### Exercise details
Whenever a line in this data holds the word "screenshot", report that line in full.

### Saved entries
- - - - - - -
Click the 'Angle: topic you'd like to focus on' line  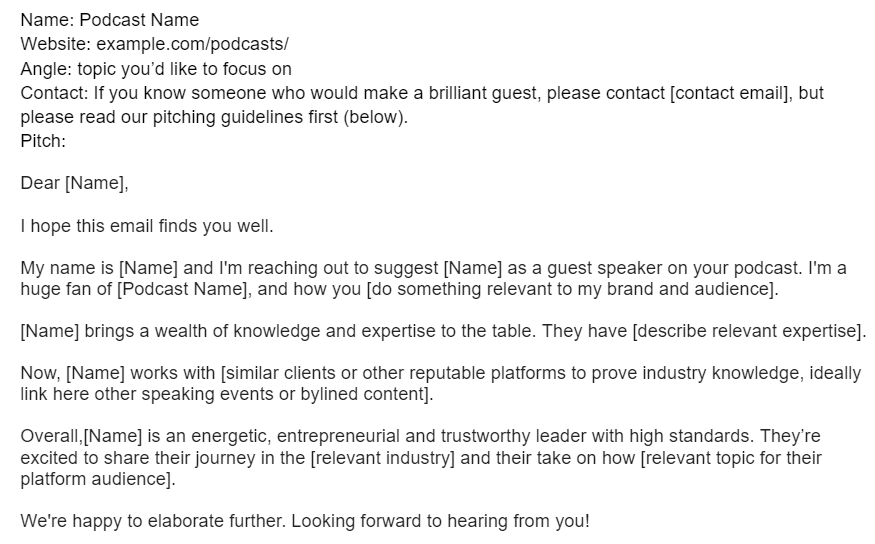(156, 69)
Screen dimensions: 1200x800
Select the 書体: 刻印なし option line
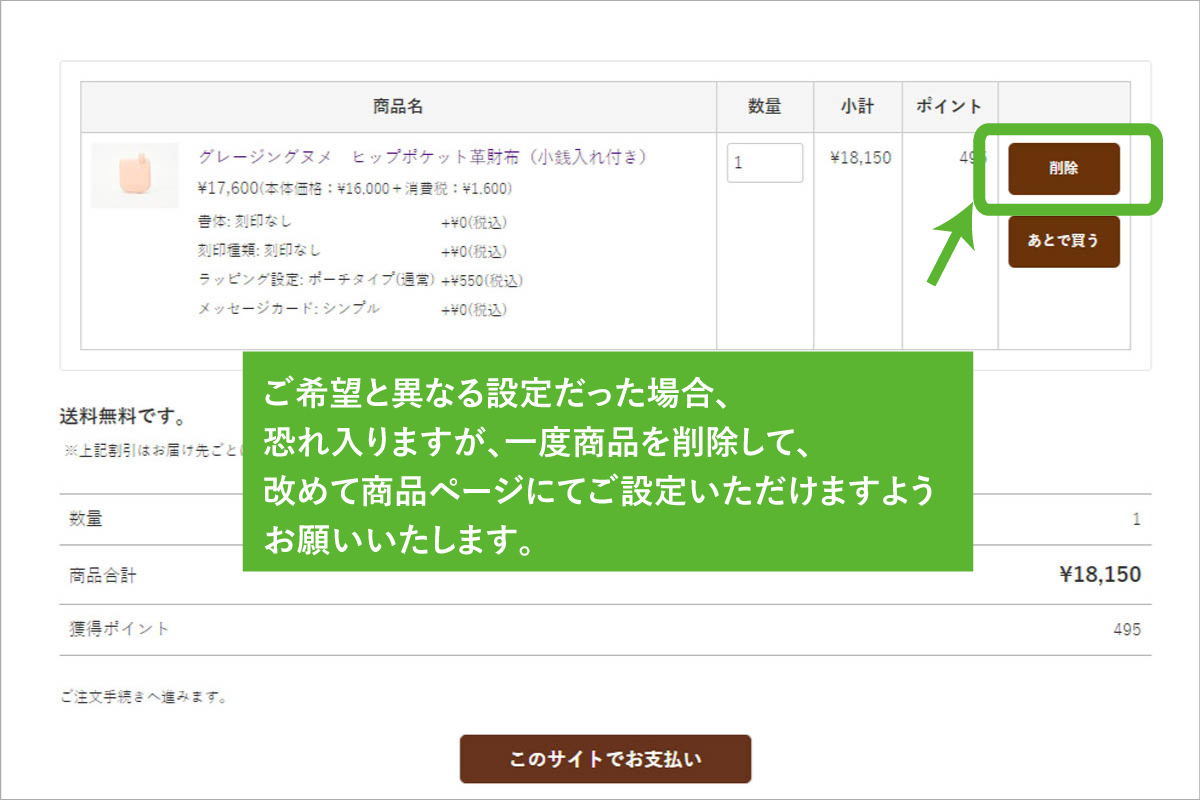coord(246,221)
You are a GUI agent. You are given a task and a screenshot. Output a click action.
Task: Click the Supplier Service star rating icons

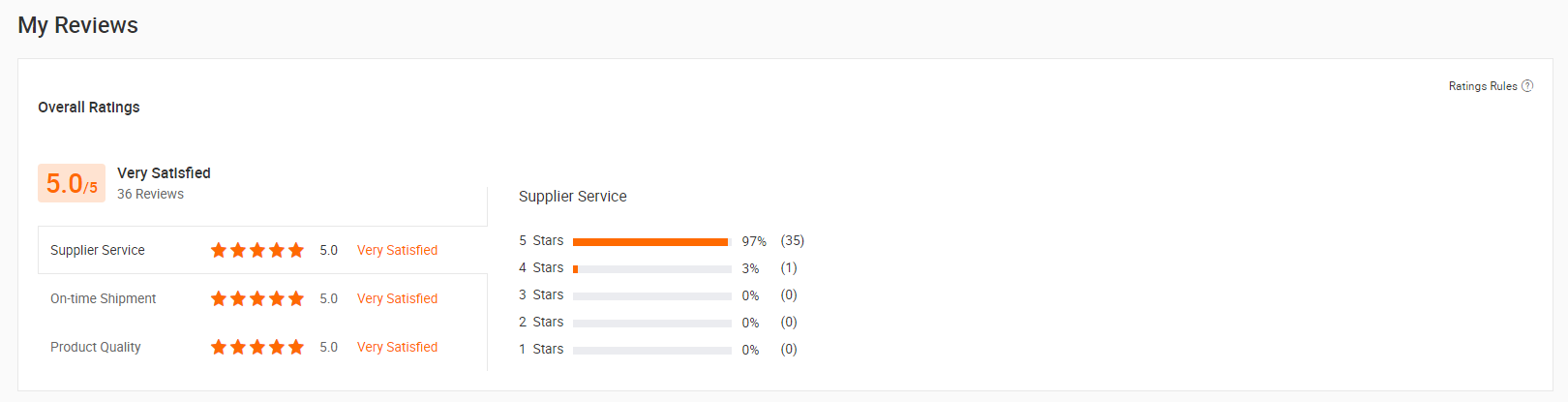pos(257,250)
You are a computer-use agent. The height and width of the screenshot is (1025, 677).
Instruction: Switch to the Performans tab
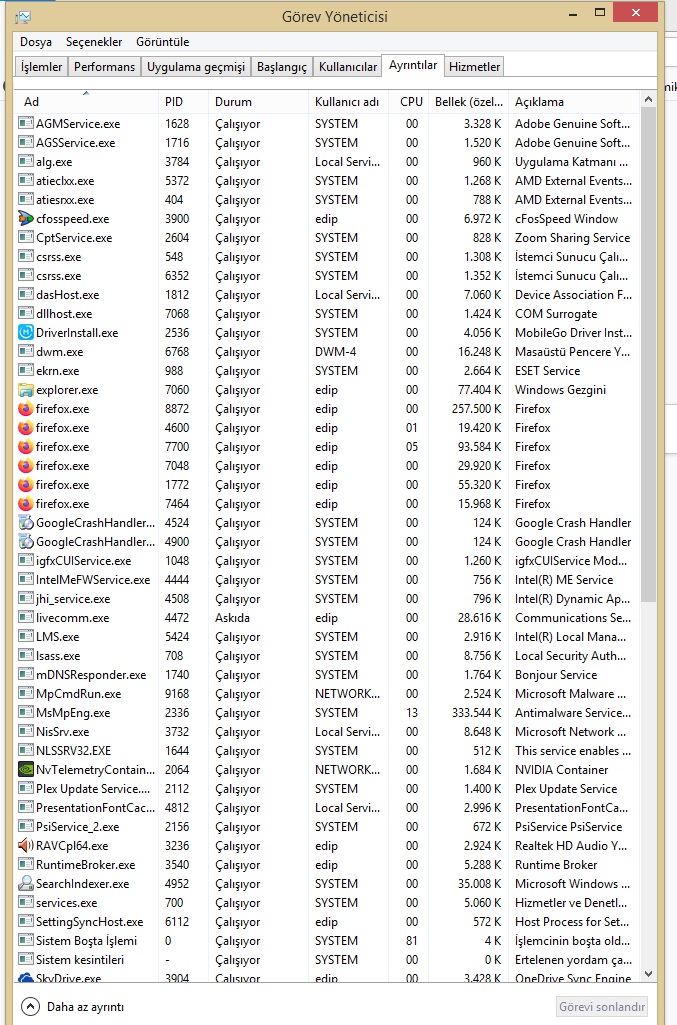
- - - - - - -
### Result of this exercise
You are a GUI agent. You are given a task and a screenshot. Output a click action.
You are a computer-use agent. The height and width of the screenshot is (1025, 677).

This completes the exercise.